_Activity_
Search the data for the word "Hundreds" and copy every line where it occurs.

Segment Start: Provided information

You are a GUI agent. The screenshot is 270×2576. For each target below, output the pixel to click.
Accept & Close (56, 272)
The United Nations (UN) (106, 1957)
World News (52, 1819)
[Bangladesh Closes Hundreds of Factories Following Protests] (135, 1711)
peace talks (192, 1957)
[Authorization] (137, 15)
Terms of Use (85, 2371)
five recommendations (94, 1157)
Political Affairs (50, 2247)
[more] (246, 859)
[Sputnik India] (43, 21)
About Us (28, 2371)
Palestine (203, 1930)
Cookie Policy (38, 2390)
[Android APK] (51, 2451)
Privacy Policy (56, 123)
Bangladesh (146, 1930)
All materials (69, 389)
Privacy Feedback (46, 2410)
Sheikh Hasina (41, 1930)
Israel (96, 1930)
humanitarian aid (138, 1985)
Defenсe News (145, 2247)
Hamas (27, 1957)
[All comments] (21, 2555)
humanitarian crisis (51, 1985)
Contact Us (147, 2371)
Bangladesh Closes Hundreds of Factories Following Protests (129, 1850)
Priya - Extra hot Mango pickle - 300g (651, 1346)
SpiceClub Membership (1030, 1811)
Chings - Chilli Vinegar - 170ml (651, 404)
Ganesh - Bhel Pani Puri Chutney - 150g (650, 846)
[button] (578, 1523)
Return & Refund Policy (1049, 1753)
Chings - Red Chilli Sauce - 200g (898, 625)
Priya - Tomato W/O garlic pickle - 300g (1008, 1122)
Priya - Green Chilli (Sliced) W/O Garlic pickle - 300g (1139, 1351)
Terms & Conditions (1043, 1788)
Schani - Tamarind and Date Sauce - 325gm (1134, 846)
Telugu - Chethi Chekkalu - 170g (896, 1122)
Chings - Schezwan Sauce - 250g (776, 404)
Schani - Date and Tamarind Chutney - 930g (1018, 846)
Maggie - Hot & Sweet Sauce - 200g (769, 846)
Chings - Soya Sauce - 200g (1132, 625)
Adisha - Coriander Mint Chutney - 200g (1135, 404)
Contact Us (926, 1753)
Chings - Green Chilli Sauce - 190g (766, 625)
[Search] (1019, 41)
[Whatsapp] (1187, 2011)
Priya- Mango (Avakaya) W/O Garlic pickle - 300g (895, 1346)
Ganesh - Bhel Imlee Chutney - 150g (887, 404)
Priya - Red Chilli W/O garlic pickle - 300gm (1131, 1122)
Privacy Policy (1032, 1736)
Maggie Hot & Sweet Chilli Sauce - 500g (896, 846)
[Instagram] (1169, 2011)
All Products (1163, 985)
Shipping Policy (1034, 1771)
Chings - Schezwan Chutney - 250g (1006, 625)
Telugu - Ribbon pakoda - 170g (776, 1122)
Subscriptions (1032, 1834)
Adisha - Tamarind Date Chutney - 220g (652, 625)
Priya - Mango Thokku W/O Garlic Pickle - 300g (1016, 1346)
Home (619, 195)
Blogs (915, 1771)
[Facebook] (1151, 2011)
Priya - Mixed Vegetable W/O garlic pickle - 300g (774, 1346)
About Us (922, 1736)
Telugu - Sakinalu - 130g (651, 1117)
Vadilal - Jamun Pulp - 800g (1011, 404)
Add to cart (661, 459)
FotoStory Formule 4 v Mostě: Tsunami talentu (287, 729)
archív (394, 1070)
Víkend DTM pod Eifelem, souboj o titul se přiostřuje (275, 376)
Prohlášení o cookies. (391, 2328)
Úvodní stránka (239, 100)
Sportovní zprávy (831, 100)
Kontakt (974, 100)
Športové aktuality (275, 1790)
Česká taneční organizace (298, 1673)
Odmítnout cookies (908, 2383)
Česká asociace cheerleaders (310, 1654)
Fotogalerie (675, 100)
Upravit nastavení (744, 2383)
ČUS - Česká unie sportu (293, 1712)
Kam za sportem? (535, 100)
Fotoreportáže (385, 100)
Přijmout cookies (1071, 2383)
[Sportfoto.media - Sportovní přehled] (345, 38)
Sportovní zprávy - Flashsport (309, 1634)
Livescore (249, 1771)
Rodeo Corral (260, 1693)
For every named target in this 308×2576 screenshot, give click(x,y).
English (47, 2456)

Segment End: Provided information

_Response to this task_
[Bangladesh Closes Hundreds of Factories Following Protests] (135, 1711)
Bangladesh Closes Hundreds of Factories Following Protests (129, 1850)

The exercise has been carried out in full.